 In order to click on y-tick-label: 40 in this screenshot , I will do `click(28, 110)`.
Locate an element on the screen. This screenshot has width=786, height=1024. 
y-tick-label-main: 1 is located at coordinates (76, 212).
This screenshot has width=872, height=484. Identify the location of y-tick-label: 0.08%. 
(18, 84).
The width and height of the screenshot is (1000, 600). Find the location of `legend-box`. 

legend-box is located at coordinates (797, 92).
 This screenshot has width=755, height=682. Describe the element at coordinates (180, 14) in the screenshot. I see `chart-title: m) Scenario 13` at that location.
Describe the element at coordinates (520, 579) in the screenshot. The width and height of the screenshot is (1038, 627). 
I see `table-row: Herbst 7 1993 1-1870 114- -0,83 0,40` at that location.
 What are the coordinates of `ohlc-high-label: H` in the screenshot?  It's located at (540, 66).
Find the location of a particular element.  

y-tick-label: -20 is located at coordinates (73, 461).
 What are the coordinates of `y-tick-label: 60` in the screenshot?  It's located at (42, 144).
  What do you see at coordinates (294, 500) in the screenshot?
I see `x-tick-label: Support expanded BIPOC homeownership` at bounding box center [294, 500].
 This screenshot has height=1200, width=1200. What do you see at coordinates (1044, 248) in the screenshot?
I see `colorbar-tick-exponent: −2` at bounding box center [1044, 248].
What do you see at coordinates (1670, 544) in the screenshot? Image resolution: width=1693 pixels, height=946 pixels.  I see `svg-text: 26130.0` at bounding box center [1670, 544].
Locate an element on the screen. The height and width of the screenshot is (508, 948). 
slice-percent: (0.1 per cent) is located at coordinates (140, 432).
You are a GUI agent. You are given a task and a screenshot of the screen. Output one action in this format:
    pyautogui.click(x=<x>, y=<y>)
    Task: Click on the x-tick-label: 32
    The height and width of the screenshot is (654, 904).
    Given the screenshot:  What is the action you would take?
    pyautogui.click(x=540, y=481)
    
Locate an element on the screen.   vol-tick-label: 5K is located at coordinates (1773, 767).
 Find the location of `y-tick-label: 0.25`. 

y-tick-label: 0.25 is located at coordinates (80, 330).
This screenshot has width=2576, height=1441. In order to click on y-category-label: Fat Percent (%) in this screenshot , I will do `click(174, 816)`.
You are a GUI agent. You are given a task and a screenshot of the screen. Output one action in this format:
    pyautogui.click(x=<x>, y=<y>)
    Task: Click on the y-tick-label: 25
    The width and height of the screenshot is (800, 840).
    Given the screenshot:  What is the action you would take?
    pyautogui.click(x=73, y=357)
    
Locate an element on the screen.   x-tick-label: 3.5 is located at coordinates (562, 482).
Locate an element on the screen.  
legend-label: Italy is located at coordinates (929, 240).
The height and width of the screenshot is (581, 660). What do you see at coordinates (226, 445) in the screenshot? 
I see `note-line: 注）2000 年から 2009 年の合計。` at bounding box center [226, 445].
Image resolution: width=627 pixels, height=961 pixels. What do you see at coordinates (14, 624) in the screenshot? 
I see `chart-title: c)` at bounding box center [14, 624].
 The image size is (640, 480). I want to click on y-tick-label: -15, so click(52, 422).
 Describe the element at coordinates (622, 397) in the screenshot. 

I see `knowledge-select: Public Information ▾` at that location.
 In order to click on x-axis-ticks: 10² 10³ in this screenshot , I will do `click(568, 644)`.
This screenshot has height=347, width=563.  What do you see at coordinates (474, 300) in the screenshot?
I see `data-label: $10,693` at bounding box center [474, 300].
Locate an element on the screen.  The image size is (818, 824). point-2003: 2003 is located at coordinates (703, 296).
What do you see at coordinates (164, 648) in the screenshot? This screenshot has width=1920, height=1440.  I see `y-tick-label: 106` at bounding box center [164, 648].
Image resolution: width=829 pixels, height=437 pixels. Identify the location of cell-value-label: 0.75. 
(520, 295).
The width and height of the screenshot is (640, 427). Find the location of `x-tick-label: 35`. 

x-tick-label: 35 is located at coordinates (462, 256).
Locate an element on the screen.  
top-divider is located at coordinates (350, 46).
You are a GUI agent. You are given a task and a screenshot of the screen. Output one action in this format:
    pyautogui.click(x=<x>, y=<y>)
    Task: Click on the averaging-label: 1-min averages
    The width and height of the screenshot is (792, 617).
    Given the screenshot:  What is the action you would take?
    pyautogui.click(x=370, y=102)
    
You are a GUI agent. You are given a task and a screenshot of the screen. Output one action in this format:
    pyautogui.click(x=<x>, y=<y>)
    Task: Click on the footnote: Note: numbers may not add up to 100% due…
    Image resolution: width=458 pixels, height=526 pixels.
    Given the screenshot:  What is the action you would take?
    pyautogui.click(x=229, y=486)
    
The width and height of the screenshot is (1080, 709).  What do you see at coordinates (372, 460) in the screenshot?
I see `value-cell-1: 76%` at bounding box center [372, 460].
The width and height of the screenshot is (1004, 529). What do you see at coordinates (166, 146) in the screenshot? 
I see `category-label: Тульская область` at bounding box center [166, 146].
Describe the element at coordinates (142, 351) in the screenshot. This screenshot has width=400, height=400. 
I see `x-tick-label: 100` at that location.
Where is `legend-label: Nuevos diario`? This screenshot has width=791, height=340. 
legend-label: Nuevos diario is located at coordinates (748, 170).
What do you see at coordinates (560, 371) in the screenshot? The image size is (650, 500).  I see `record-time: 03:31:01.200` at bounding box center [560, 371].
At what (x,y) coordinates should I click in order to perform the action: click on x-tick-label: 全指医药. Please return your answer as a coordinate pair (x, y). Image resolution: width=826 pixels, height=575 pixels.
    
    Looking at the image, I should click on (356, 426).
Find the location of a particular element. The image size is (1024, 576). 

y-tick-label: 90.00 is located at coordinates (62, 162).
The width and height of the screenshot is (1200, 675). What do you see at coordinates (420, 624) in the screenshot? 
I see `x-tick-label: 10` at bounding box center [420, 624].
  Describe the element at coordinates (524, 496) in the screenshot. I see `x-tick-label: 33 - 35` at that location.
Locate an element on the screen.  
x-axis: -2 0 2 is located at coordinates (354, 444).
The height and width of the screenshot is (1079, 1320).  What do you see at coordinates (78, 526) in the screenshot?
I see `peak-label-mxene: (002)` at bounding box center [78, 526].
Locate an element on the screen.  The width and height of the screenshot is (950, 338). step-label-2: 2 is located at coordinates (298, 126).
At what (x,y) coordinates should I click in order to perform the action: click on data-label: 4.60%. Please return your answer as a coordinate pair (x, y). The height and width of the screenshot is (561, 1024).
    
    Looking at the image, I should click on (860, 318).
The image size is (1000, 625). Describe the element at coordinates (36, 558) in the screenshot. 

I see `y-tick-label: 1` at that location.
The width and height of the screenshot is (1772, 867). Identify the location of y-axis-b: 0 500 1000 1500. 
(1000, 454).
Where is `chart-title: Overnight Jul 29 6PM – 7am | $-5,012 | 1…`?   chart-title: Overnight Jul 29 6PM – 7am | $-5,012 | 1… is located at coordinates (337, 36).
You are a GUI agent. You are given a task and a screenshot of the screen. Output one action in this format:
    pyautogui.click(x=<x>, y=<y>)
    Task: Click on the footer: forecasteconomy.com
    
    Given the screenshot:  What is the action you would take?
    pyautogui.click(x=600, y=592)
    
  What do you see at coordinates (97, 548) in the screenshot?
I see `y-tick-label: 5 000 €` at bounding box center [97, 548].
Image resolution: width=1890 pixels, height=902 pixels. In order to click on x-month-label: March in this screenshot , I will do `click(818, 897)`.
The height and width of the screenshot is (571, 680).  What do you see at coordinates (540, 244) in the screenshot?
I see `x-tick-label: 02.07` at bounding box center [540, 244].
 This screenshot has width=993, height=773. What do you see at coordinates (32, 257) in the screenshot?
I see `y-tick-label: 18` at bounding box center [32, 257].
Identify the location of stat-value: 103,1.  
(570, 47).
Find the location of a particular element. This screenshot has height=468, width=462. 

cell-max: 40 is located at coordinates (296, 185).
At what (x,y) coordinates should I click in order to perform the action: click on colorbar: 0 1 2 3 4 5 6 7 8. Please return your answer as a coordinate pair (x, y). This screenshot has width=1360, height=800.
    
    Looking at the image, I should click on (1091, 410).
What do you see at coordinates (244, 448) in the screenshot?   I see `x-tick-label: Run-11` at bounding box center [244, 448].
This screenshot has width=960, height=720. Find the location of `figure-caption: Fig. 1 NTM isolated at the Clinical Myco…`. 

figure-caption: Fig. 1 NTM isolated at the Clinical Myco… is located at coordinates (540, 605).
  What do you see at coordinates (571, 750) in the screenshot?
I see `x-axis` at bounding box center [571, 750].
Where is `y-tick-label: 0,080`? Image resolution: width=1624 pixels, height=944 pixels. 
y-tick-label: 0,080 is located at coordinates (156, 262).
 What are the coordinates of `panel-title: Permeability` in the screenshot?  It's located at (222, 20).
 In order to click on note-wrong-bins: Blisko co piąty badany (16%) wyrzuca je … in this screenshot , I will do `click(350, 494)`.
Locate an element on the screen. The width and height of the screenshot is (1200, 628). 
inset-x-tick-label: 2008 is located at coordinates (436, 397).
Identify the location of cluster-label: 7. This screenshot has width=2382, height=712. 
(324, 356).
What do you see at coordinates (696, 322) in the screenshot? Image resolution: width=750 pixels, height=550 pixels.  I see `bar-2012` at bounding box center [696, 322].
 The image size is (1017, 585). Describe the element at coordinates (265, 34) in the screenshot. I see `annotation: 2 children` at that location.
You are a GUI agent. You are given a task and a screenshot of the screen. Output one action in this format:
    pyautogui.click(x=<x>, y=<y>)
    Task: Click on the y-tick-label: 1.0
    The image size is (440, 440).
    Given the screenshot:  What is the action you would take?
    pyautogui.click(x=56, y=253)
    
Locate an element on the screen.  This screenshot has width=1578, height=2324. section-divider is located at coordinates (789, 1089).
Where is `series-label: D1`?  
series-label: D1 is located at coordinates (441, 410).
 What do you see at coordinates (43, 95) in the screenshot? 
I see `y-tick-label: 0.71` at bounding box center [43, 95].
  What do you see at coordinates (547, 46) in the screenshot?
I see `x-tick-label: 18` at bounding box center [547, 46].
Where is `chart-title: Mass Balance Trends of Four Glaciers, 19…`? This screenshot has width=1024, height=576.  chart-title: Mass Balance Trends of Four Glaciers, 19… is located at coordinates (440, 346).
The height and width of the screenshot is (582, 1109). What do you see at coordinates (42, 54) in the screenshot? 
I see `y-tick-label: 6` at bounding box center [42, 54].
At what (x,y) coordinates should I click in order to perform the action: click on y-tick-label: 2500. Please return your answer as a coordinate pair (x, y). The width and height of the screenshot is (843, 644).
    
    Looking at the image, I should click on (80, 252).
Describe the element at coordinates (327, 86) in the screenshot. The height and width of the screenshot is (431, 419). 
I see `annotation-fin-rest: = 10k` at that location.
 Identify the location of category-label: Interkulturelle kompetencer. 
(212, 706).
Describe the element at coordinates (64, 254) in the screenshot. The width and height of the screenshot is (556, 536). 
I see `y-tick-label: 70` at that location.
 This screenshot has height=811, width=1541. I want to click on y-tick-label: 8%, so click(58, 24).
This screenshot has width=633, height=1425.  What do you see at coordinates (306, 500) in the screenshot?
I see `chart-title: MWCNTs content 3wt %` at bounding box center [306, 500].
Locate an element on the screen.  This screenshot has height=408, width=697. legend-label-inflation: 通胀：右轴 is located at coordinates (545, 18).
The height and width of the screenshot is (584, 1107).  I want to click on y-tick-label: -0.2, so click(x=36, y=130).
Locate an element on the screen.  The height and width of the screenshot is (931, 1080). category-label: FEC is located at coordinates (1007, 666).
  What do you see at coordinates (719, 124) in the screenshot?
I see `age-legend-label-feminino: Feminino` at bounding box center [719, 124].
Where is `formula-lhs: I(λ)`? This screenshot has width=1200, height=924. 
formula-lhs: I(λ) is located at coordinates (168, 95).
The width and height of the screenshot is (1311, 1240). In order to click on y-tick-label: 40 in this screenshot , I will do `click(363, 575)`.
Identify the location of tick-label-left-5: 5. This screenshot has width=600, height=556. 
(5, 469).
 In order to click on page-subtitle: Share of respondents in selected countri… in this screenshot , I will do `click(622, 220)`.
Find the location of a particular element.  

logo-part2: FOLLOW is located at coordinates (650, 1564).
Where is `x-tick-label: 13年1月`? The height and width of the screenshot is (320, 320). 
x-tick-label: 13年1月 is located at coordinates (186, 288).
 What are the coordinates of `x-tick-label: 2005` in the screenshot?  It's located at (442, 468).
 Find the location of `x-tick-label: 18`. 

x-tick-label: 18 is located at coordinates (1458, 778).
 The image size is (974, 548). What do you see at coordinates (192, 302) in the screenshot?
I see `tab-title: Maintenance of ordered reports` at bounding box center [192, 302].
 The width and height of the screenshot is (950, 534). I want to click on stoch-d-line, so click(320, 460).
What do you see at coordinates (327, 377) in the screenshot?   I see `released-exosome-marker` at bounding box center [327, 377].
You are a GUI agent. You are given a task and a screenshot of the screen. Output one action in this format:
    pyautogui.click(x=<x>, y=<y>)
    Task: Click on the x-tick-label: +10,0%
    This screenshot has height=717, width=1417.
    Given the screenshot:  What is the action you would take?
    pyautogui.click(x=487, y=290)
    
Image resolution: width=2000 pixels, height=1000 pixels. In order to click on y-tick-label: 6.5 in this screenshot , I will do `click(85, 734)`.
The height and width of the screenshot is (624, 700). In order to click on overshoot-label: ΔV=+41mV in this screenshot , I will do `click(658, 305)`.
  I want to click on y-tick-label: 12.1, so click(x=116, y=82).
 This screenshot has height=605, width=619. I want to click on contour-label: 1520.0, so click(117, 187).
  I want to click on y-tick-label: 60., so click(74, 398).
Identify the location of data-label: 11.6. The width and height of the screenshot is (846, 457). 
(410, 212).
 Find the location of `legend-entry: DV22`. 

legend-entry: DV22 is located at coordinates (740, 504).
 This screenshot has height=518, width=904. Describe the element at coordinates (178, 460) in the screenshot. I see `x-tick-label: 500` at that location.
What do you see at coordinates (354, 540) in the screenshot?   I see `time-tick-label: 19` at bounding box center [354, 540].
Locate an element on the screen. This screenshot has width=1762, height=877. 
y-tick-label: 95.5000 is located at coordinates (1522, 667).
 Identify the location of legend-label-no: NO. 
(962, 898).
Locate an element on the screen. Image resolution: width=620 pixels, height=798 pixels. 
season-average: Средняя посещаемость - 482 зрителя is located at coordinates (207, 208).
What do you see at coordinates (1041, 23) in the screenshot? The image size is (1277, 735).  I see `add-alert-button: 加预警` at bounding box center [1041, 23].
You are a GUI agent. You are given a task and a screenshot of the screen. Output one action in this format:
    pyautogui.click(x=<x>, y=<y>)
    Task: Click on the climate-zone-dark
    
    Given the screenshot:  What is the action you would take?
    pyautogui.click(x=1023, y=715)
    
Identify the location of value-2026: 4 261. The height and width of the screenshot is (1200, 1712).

##############################

TO-DO ITEM: Reproduce the lines above without any change, starting at the line containing "Locate an element on the screen. The width" and ending at the line containing "The image size is (1017, 585).".

RESPONSE:
Locate an element on the screen. The width and height of the screenshot is (1200, 628). 
inset-x-tick-label: 2008 is located at coordinates (436, 397).
Identify the location of cluster-label: 7. This screenshot has width=2382, height=712. 
(324, 356).
What do you see at coordinates (696, 322) in the screenshot? Image resolution: width=750 pixels, height=550 pixels.  I see `bar-2012` at bounding box center [696, 322].
 The image size is (1017, 585). Describe the element at coordinates (265, 34) in the screenshot. I see `annotation: 2 children` at that location.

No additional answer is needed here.